Enhancing AI fluency.
Our partners at the frontlines of civic space frequently tell us that they do not have the knowledge about AI to engage with policy makers. Although there are many international conferences for CSOs on AI and digital rights, easily accessible workshops for grassroots leaders will help them understand what AI is, how it works, and how it affects their work. For example, education components that ICNL has led in other areas have allowed grassroots activists to engage constructively on other issues, including cyber-crime and counter-terrorism legislation. Once CSO leaders understand the AI universe, they will be able to participate in the creation of AI policies that promote civic space, and recognize how to utilize AI in their work.

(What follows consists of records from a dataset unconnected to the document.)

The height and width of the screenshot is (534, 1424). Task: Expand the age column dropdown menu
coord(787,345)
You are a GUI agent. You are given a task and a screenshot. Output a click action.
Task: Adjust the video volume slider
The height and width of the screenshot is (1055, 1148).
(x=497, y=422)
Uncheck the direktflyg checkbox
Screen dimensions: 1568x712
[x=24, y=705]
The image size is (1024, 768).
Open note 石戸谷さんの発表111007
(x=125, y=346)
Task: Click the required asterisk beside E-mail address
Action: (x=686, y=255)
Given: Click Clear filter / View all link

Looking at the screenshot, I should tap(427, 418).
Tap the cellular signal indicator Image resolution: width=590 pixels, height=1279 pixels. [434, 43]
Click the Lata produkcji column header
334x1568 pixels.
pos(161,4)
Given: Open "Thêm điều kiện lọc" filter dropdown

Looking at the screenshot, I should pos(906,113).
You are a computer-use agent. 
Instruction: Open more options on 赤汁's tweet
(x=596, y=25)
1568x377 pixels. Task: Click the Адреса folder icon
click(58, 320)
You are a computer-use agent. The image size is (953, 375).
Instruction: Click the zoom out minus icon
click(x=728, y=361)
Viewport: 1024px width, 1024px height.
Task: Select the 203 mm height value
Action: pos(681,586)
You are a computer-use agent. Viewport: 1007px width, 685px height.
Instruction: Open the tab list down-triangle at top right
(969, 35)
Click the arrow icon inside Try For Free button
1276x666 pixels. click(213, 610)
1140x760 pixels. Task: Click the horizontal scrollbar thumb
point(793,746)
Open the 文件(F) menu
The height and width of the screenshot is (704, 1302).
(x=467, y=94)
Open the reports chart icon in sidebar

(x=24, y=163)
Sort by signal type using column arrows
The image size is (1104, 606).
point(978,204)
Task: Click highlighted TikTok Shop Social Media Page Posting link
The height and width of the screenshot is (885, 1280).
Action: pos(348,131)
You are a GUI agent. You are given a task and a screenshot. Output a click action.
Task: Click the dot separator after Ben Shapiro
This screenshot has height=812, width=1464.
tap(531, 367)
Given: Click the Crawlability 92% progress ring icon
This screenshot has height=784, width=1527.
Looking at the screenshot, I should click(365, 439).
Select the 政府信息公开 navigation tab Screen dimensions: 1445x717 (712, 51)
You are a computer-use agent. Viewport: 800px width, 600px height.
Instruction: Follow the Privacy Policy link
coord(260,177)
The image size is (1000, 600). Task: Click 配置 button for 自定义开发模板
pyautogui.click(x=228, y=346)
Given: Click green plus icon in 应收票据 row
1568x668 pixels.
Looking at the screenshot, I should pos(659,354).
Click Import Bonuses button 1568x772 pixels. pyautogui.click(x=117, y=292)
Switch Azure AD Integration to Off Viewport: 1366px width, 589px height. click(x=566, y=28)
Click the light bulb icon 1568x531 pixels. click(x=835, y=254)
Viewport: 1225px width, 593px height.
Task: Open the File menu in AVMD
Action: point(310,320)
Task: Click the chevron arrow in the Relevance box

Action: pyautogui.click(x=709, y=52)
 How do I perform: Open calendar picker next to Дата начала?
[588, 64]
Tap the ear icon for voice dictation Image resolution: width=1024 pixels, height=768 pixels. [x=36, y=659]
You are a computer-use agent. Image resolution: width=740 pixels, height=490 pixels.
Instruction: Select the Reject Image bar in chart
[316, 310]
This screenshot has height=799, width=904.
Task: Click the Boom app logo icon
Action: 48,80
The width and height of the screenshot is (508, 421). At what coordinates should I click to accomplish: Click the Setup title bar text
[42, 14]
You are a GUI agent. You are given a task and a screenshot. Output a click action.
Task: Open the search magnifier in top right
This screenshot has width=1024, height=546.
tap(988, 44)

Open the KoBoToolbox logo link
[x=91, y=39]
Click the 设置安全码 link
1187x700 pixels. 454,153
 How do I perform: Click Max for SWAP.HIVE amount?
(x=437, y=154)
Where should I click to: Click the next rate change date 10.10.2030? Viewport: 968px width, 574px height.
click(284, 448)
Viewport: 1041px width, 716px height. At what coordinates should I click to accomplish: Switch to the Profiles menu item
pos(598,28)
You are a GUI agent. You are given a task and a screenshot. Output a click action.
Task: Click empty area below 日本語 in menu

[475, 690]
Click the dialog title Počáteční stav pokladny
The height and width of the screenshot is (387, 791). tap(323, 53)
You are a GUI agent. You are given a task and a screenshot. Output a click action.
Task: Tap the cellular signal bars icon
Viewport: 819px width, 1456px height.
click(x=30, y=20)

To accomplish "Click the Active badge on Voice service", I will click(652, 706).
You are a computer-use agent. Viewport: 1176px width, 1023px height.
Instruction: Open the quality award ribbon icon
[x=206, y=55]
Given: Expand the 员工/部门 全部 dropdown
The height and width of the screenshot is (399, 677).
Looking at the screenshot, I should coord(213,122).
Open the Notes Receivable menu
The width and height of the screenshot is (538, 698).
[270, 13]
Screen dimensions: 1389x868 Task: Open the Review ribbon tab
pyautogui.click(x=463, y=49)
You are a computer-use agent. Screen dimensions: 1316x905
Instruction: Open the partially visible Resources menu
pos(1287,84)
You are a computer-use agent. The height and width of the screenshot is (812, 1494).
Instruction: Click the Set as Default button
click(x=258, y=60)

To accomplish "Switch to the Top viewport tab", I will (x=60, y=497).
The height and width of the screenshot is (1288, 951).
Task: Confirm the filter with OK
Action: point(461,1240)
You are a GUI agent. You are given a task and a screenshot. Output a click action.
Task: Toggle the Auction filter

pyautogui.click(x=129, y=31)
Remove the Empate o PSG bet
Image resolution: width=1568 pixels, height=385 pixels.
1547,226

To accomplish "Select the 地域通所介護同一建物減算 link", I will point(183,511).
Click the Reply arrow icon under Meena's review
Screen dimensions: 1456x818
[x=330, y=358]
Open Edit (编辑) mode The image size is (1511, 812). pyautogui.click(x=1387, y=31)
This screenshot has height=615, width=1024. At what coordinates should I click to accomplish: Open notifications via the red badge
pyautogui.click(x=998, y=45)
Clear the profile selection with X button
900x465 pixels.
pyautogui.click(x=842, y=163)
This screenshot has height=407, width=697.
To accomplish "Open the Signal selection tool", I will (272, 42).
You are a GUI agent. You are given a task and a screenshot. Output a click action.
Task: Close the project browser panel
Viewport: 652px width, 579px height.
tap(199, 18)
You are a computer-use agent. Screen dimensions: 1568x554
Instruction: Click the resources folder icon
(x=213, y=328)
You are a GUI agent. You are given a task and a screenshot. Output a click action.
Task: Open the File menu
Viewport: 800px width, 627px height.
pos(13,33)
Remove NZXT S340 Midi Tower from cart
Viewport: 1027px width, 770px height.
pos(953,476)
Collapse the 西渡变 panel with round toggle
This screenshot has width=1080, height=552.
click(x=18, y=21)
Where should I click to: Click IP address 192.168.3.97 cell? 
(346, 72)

Additionally, creating independent agencies to assist lawmakers will help policymakers make informed decisions on AI policy, its monetary costs, and social impact. Similar to the UK’s Parliamentary Office of Science and Technology (POST) or the independent budget offices in the US, Sweden, and Australia, these new offices would provide independent analyses of AI technologies and policies, and provide recommendations based on real costs and benefits to governments, society, communities and human rights.
Utilizing AI for Good.
CSOs and technologists need to have more conversations about how CSOs can utilize AI for good. Not only can it be used at the operational level to streamline internal processes, it can also be used to provide better, faster services to constituents. For example, a Russian CSO developed a bot that provides real-time legal assistance to protestors. Donors are also already using robo-advisors to construct their philanthropic portfolios, and it will not be long before people can use Siri, Alexa, or other AI-powered “personal assistants” to make donations to their favorite charity.
For these advances to be realized, however, CSOs need access to AI technology, which is expensive. Several companies are already assisting them in utilizing AI, like Microsoft, Google, IBM and others, but the reality is that CSOs have limited resources to invest in emerging technologies. We need additional ways to provide low-cost and pro-bono expertise to CSOs on AI issues, perhaps through government-subsidized knowledge transfers or through initiative where tech employees work at a CSO for several weeks. Such exchanges will foster organizational literacy in AI, while highlighting unknown pitfalls when adopting emerging technologies.
The race is on
This is a critical time. AI is developing rapidly, but its potential to promote civic freedoms is just beginning to emerge. It is crucial for civil society to engage at the global, national, local and organizational levels to ensure that no one, including marginalized communities and individuals, is left out of this new era. AI is a robust tool that needs to be thoughtfully developed and regulated to limit exploitation, and harnessed to empower civil society.